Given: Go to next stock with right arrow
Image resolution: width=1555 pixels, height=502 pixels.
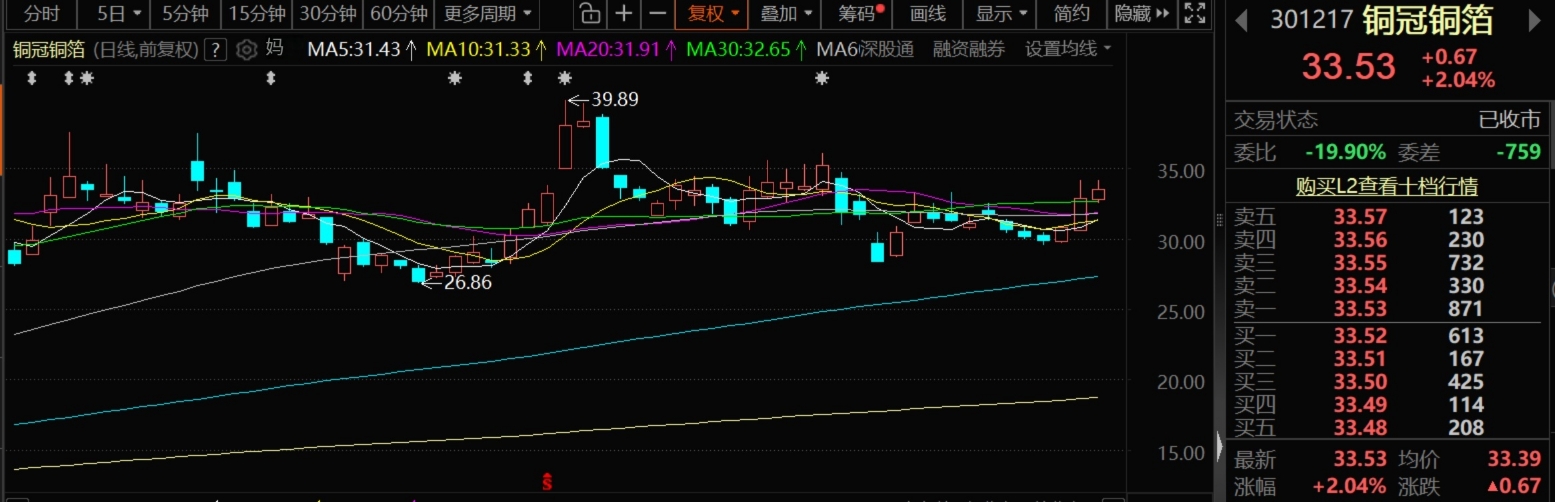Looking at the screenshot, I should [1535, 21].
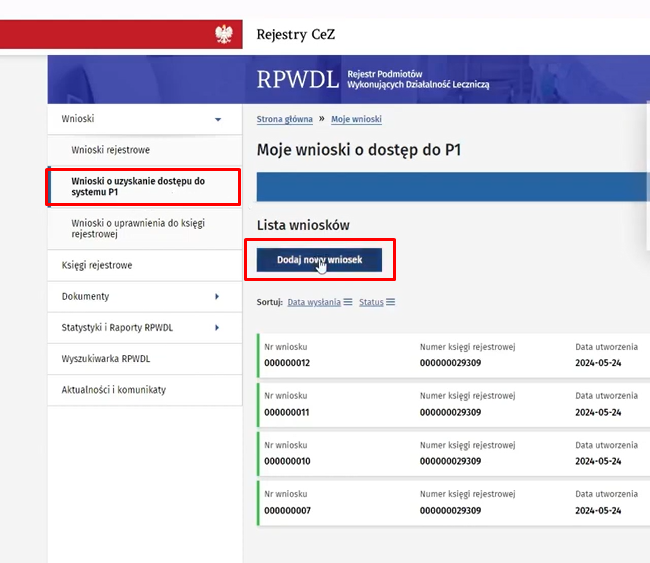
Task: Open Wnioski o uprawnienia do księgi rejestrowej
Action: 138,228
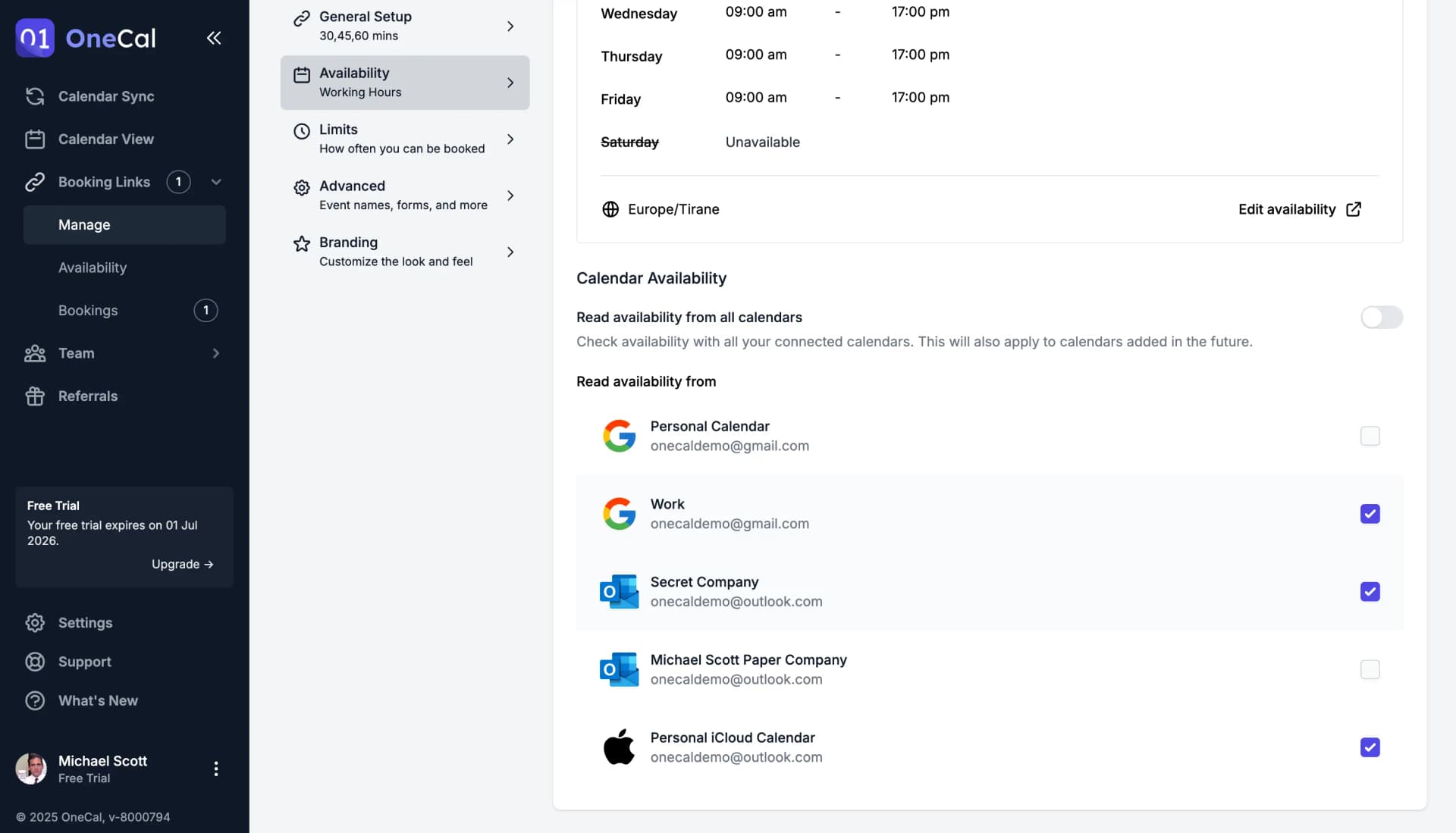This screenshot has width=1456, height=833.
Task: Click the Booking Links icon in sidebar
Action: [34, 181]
- - -
• Written exercise: Rewrite all of the data above, swapping "stock" for "ticker" and leaving everything else unchanged. Omit the pictures.

• Response:
Given: Go to next ticker with right arrow
Image resolution: width=1555 pixels, height=502 pixels.
Looking at the screenshot, I should [1535, 21].
Task: Open Wnioski o uprawnienia do księgi rejestrowej
Action: 138,228
This screenshot has width=1456, height=833.
Task: Click the Booking Links icon in sidebar
Action: [34, 181]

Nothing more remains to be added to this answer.